Within strata, we contacted hospitals in a random order by phone using the primary number listed in the HCRIS database. We asked the hospital operator to connect us to the chief quality officer or an appropriate alternative hospital administrator with knowledge of hospital quality-improvement activities. We limited participation to 1 respondent per hospital. We did not offer any specific incentives for participation.

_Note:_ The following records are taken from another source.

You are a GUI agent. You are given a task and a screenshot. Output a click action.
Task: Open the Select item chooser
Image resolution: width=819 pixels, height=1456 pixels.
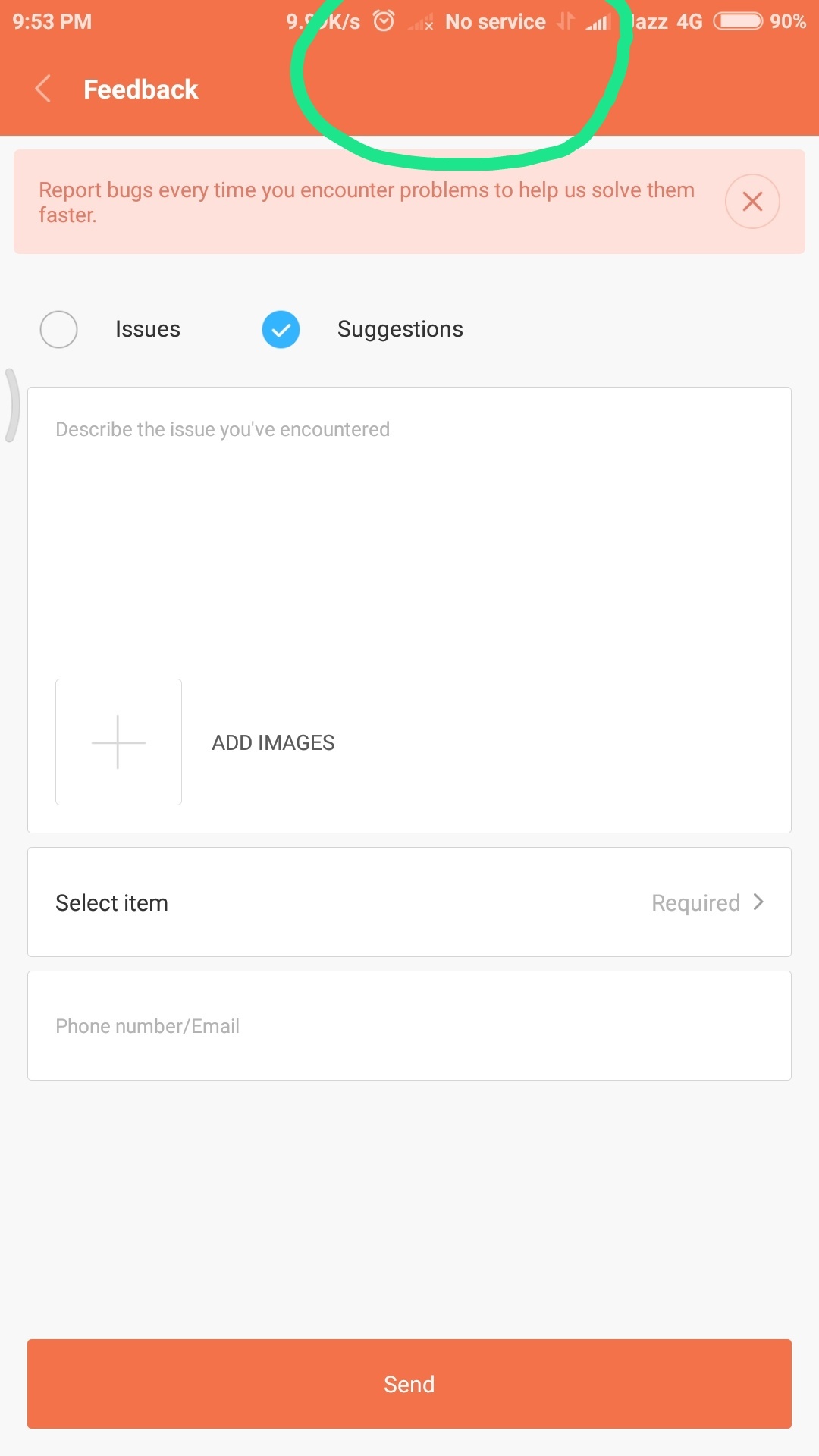point(410,902)
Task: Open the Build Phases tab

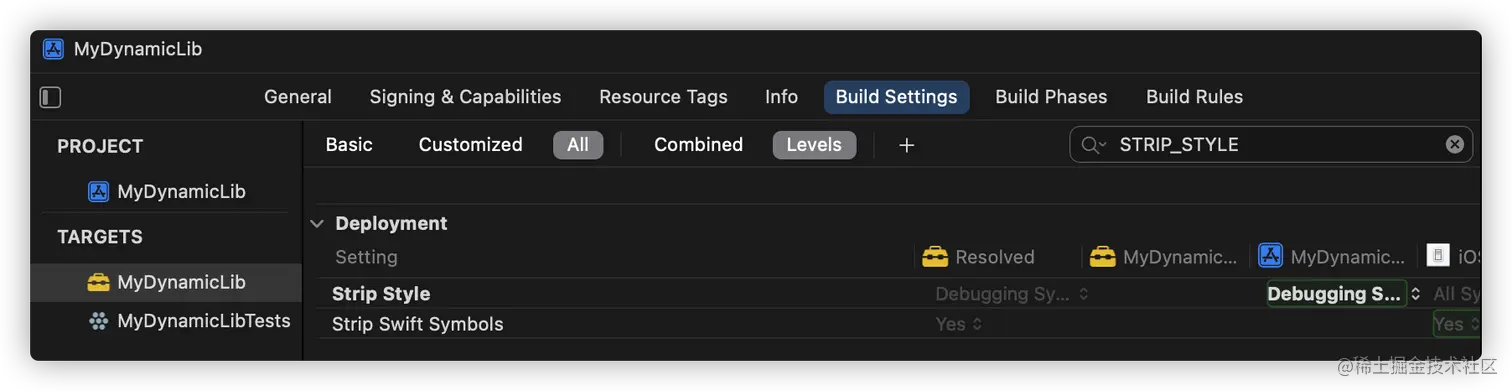Action: (1051, 97)
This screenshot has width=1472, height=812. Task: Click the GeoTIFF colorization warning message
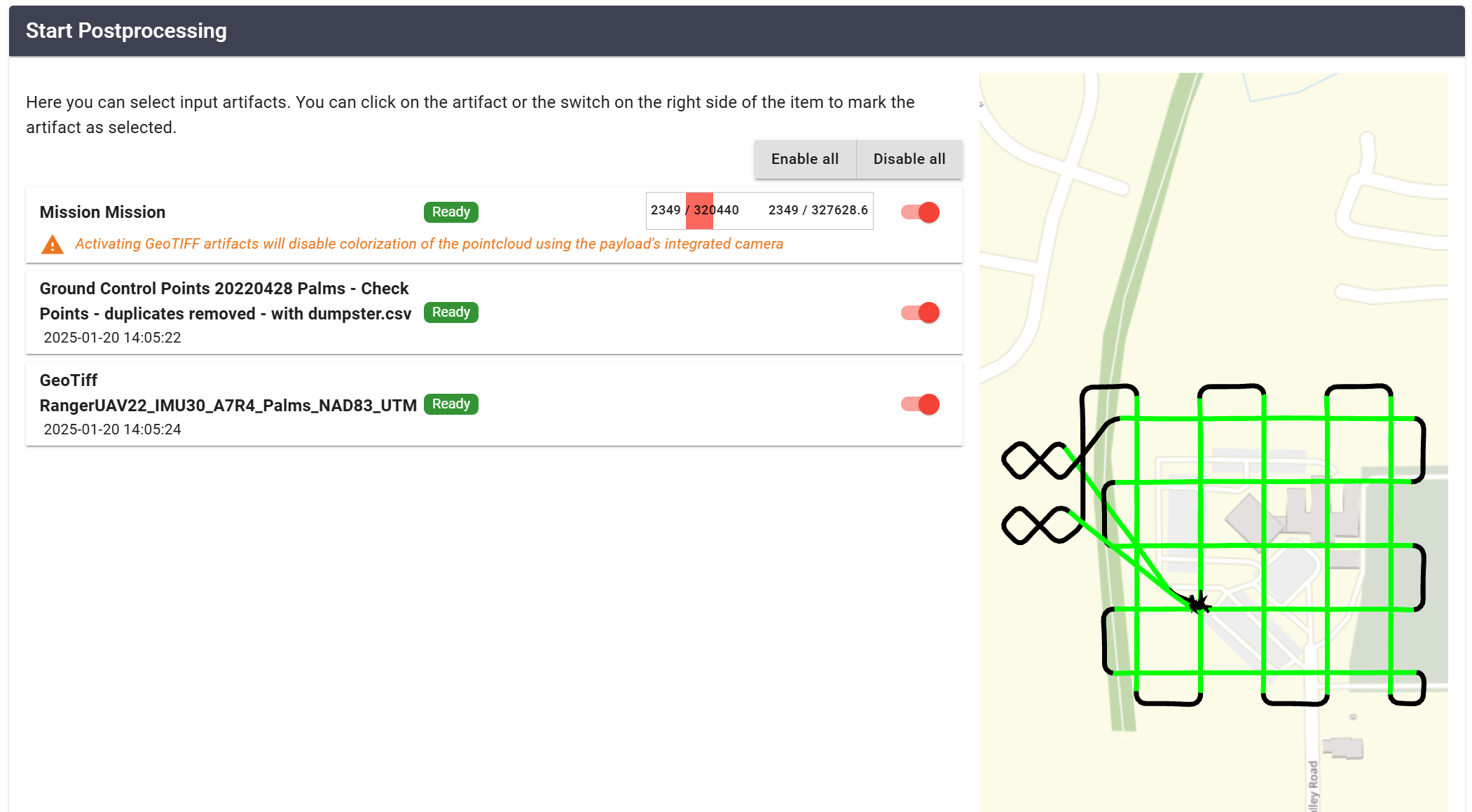pos(429,244)
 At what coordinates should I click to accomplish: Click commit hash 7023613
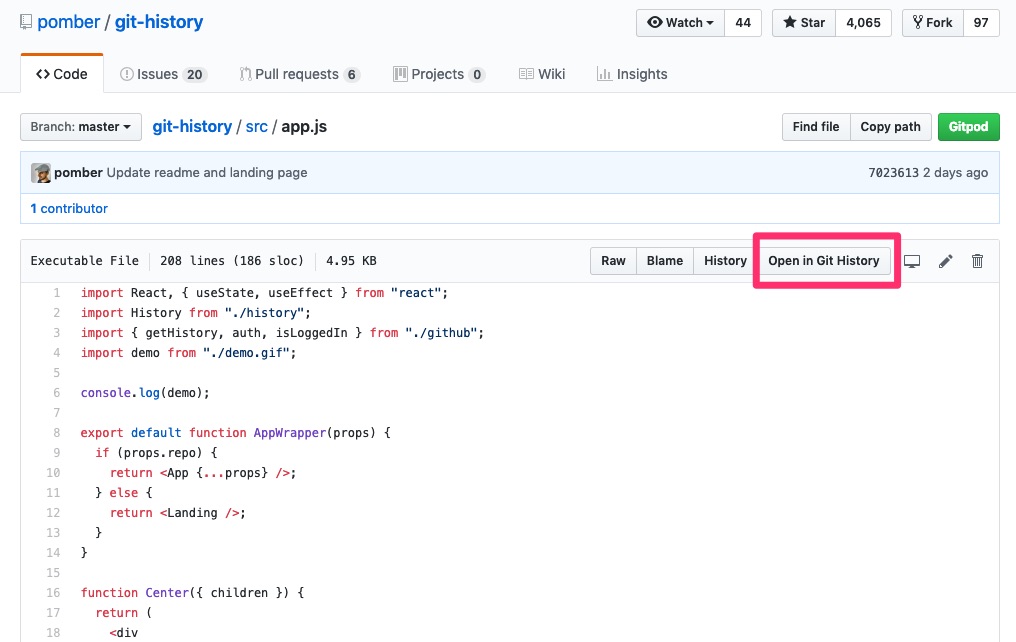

The study was approved by the University of Pittsburgh Institutional Review Board with a waiver of signed informed consent.

Data Collection

Interviews were conducted by a trained research coordinator between February 2016 and October 2016. Interviews were conducted concurrently with data analysis by using a constant comparison approach.11 The constant comparison approach involves the iterative refinement of themes by comparing the existing themes to new data as they emerge during successive interviews. We chose a constant comparison approach because we wanted to systematically describe hospital responses to SEP-1 rather than specifically test individual hypotheses.11 As is typical in qualitative research, we did not set the sample size a priori but instead continued the interviews until we achieved thematic saturation.12,13

The interview script included a mix of directed and open-ended questions about respondents’ perspectives of and hospital responses to the SEP-1 program. The questions covered the following 4 domains: hospitals’ sepsis quality-improvement initiatives before and after the Medicare reporting program, reception of the hospital responses, the approach to data abstraction and reporting, and the overall impressions of the program and its impact.6-8,14 We allowed for updates and revisions of the interview guide as necessary to explore any new content and emergent themes. We piloted the interview guide on 2 hospital quality officers at our institution and then revised its structure again after interviews with the initial 6 hospitals. The complete final interview guide is available in the supplemental digital content.